This February, Congress cleared the way for far more widespread use of drones by businesses, scientists, police and still unknown others. The Federal Aviation Administration will release a comprehensive set of rules on drones by 2015.
The Shadow Drone War: Obama's Open Secret
As the ground wars in Iraq and Afghanistan wind down, the Obama administration has escalated a mostly covert air war through clandestine bases in the U.S. and other countries. Just this week, the administration's drone-driven national security policy was documented in this book excerpt by Newsweek reporter Daniel Klaidman and a New York Times article.

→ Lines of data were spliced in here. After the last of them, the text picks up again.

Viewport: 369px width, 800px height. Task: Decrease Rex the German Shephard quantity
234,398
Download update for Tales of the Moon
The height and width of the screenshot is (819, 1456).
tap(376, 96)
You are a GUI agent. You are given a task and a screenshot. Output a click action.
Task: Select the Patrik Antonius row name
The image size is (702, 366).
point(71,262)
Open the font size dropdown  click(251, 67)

Both the CIA and military use drones for "targeted killings" of terrorist leaders. The strikes have been an awkward open secret, remaining officially classified while government officials mention them repeatedly. Obama admitted the program's existence in an online chat in February, and his counterterrorism advisor, John Brennan, gave a speech last month laying out the administration's legal and ethical case for drone strikes.

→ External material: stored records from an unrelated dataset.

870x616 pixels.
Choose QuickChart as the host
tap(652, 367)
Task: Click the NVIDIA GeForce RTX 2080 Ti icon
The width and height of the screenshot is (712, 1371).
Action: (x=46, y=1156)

The crux of it is that they are a precise and efficient form of warfare. Piloted from thousands of miles away (here's an account from a base outside Las Vegas), they don't put U.S. troops at risk, and, by the government's count, harm few civilians.

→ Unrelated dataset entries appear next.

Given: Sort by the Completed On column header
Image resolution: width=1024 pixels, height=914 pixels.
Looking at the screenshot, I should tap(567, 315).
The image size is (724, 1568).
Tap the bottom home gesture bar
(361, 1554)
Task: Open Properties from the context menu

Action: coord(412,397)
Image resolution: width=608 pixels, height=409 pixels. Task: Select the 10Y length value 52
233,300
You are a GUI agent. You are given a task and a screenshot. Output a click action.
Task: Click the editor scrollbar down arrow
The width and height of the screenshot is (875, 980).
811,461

How Many Civilians Do Drone Strikes Kill?
Statistics are hard to nail down. The Long War Journal and the New America Foundation track strikes and militant and civilian deaths, drawing mainly on media reports with the caveat that they can't always be verified. The Long War Journal tallied 30 civilian deaths in Pakistan in 2011. Obama administration officials, the New York Times reported this week, have said that such deaths are few or in the "single digits."
But the Times, citing "counterterrorism officials," also reported that the U.S. classifies all military-age men in a drone strike zone to be militants, unless their innocence is proven after the attack. If that's true, it raises questions about the government statistics on civilian casualties. One State Department official told the Times that the CIA might be overzealous in defining strike targets 2014 he told them that "the joke was that when the C.I.A. sees 'three guys doing jumping jacks,' the agency thinks it is a terrorist training camp.
What About the Political Fallout?
The U.S. has also used airstrikes to side-step legal arguments about the boundaries of the campaign against al Qaeda. Both Bush and Obama administration officials have argued that Congress' September 2001 Authorization for Use of Military Force extends to al Qaeda operatives in any country, with or without the consent of local governments.
Drone strikes are extremely unpopular in the countries where they're deployed. They've led to tense diplomatic maneuvers with Pakistan, and protests and radicalization in Yemen. Iraqis have also protested the State Department's use of surveillance drones in their country.